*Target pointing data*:
★ ★ ★ ★ ★

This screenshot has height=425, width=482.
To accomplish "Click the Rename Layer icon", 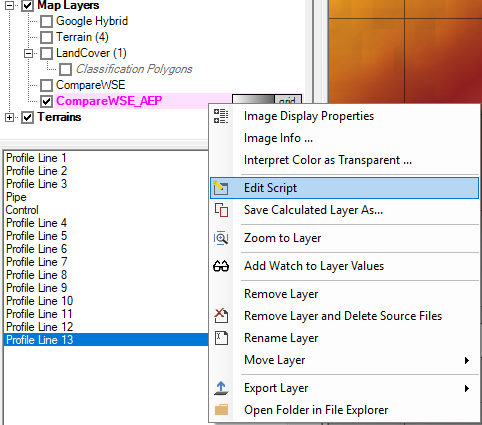I will point(221,338).
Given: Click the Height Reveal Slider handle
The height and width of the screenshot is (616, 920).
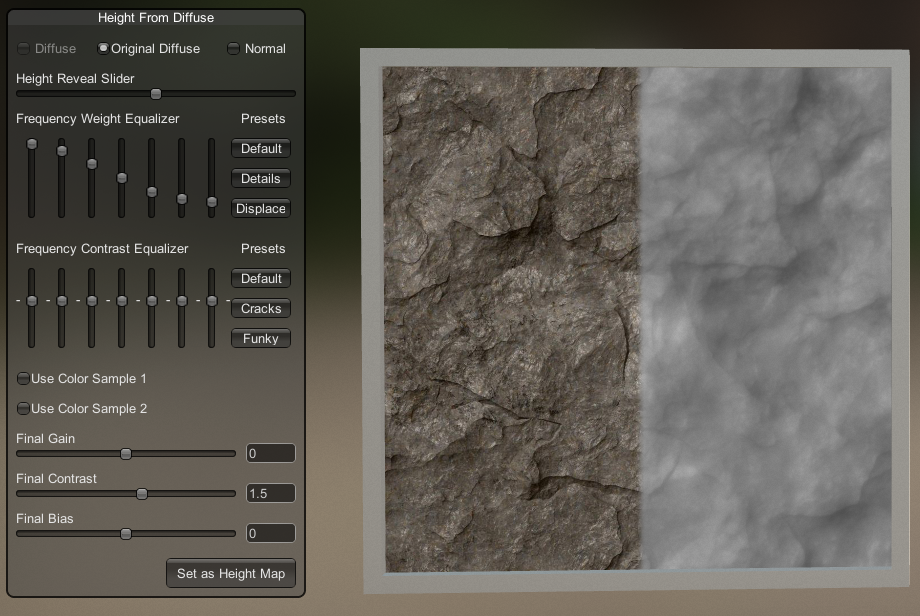Looking at the screenshot, I should (x=156, y=94).
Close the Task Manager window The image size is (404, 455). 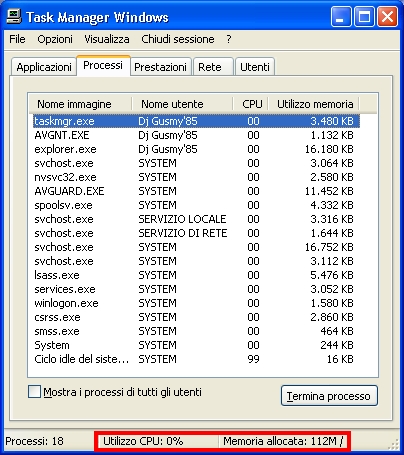(x=387, y=16)
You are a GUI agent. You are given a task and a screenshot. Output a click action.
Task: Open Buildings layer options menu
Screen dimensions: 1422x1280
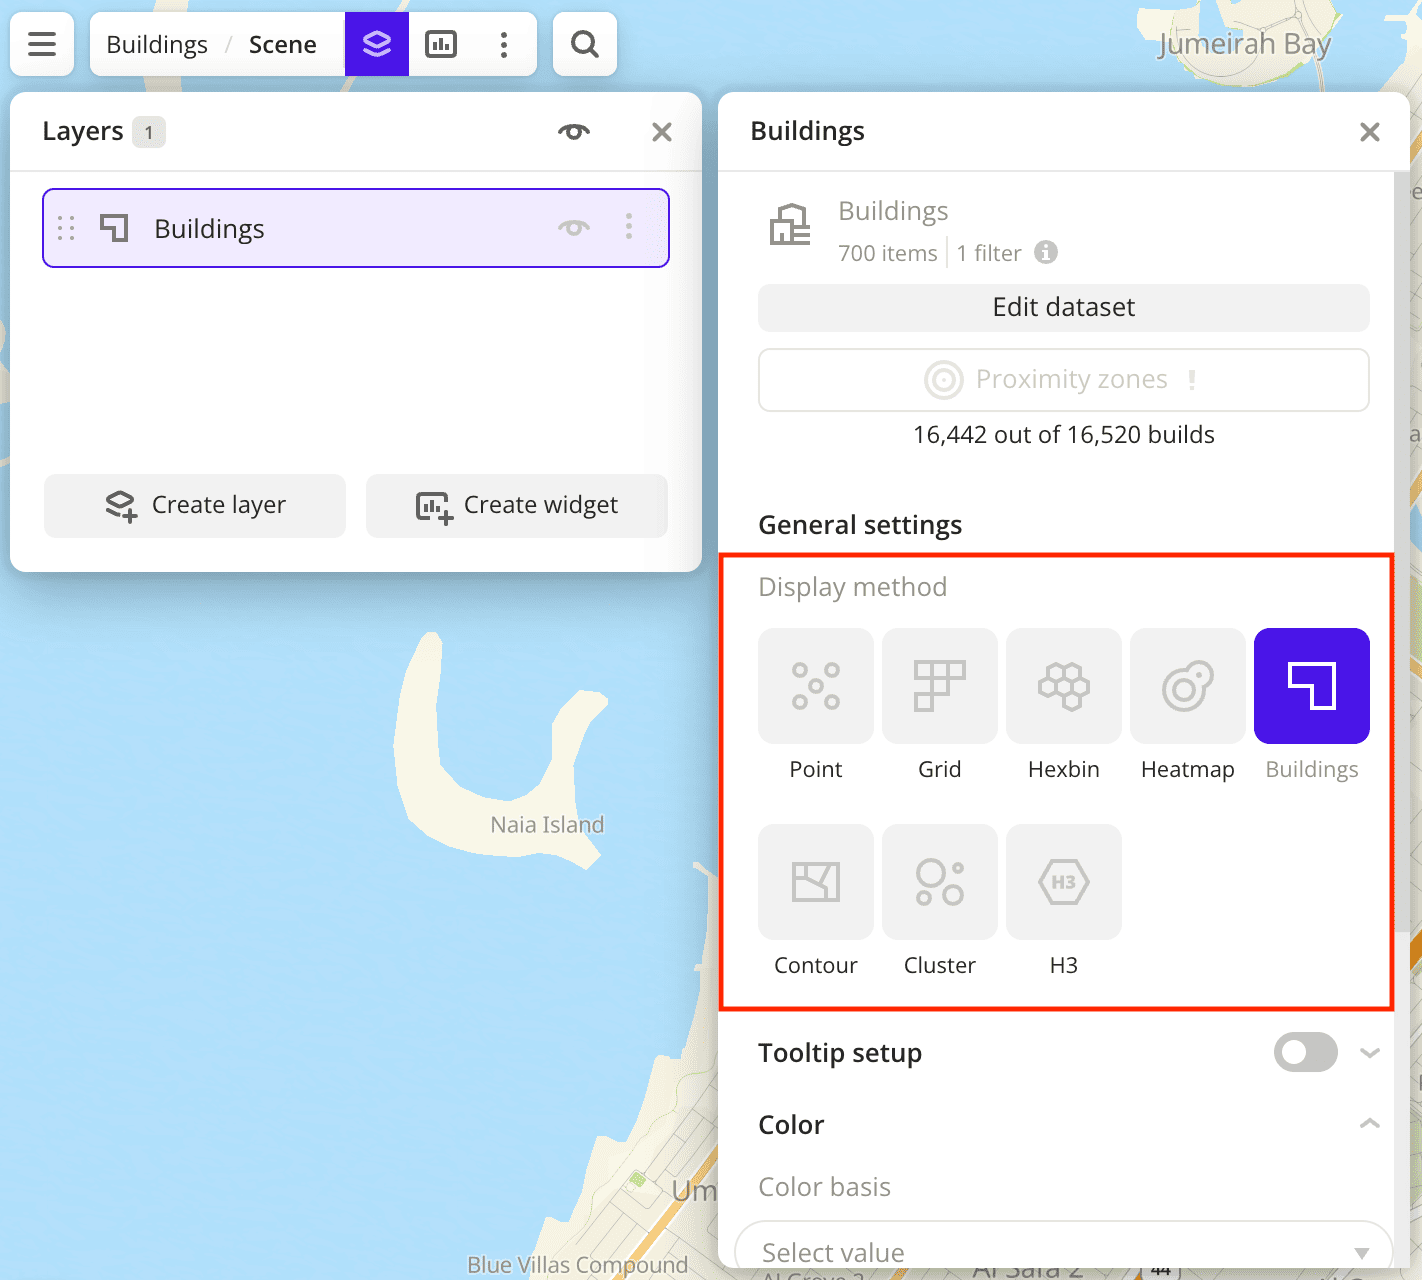click(629, 227)
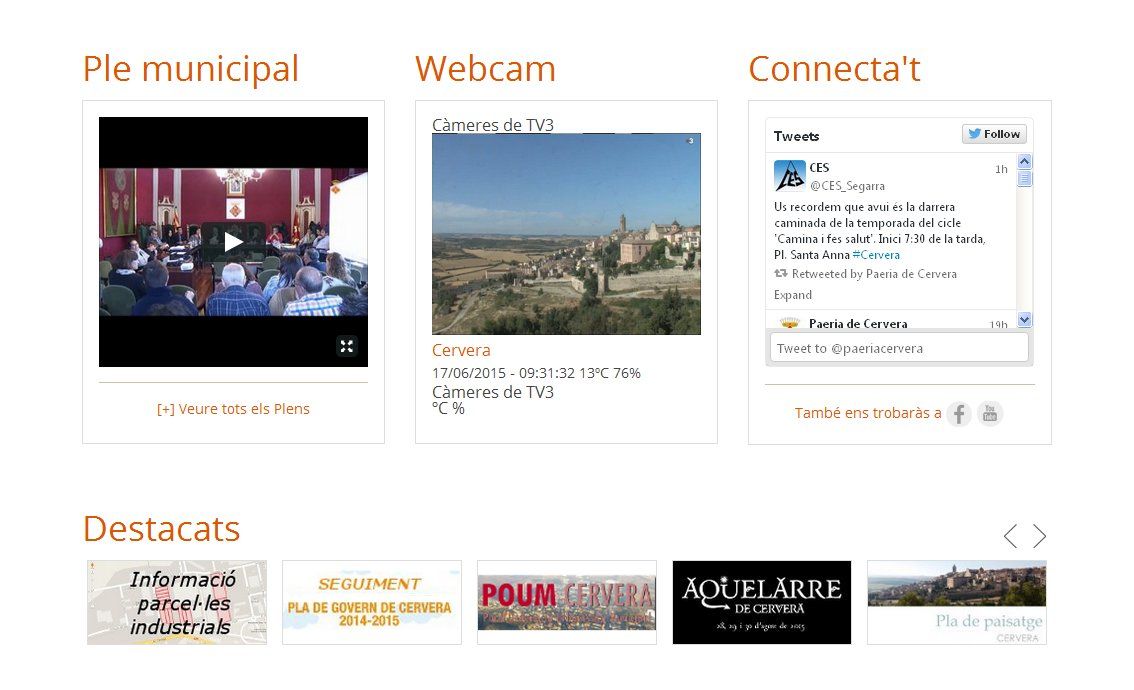The height and width of the screenshot is (690, 1134).
Task: Open the Aquelarre de Cervera banner
Action: click(x=761, y=602)
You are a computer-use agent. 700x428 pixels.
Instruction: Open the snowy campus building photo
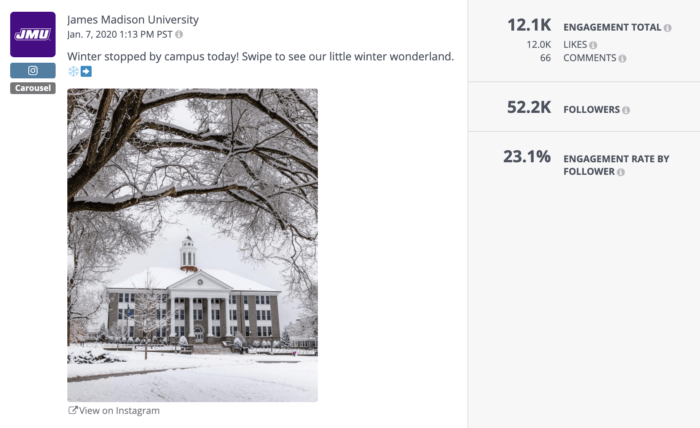click(x=192, y=245)
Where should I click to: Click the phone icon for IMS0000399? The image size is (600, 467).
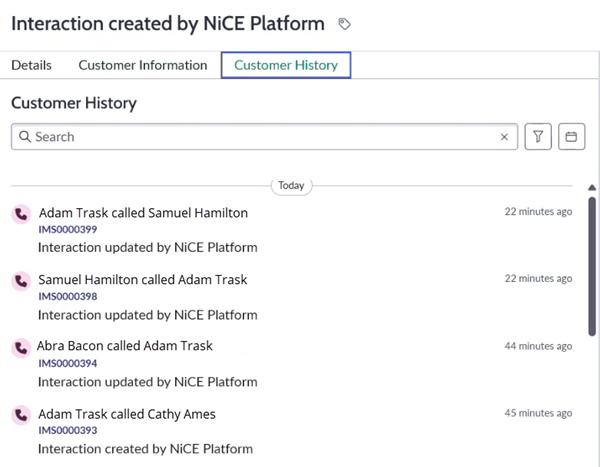coord(20,214)
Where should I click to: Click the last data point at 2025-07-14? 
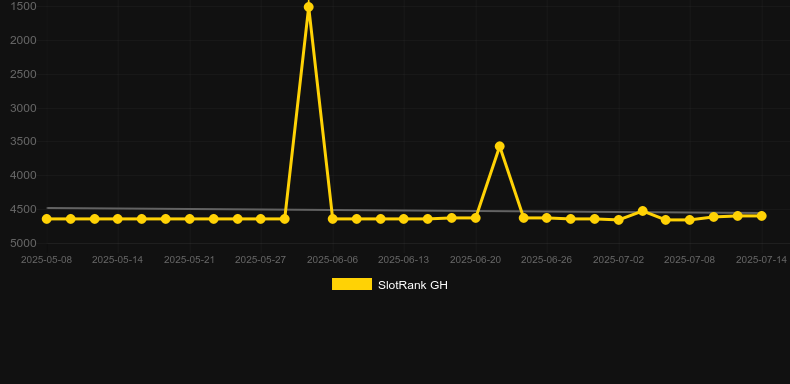761,216
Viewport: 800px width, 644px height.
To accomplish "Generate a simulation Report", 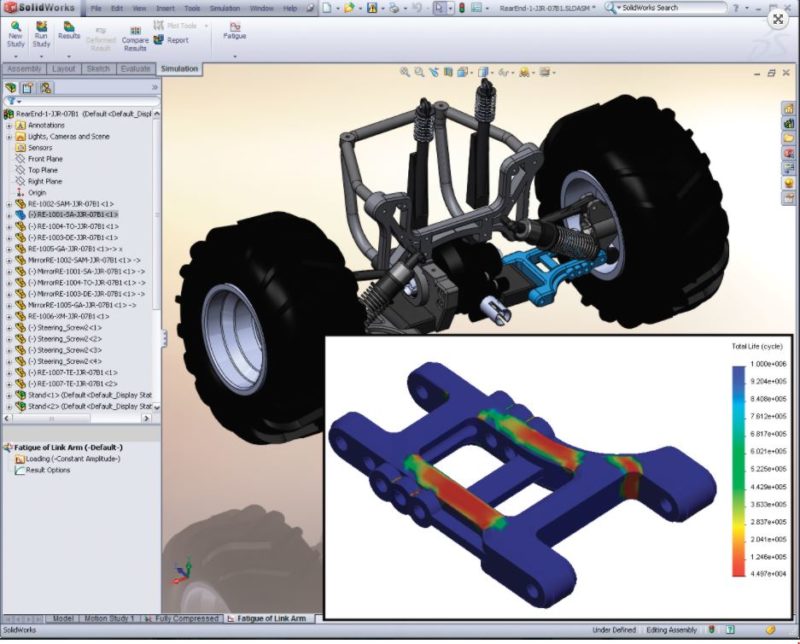I will click(x=173, y=39).
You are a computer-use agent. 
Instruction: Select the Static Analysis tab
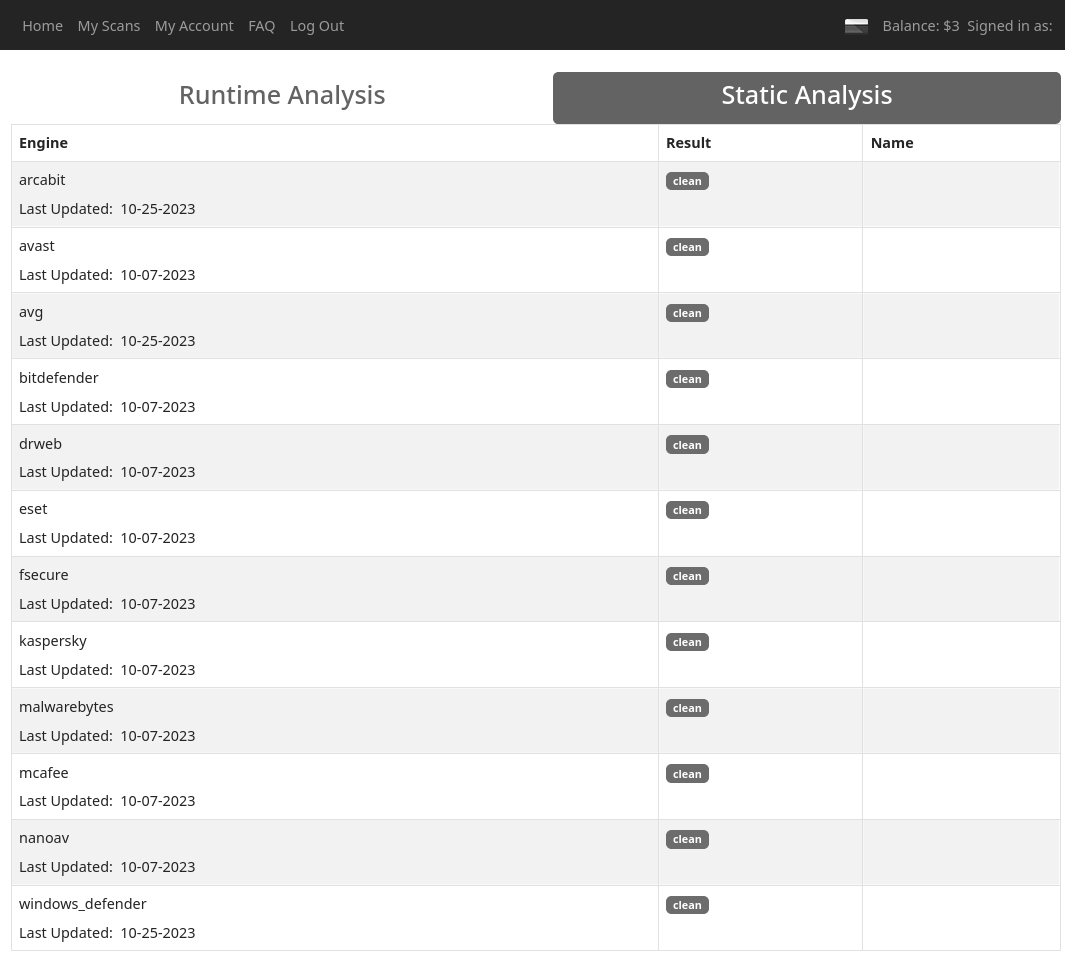(806, 97)
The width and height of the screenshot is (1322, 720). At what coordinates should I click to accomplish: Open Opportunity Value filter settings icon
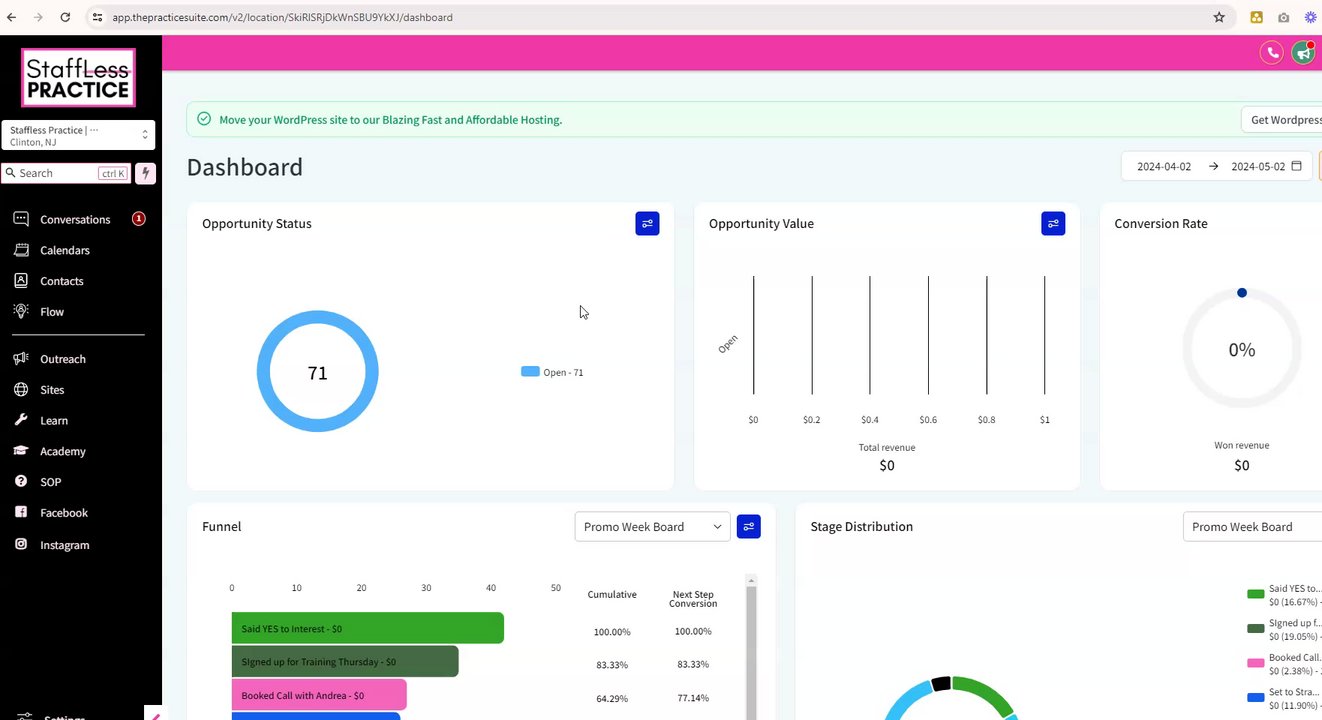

★ ★ ★ ★ ★

*TASK OBJECTIVE*: Collect each line of the listing above that contains the string "Instruction", and copy those lines in full.

*OUTPUT OF THE TASK*:
Instruction: Open the snowy campus building photo
Instruction: Select the Static Analysis tab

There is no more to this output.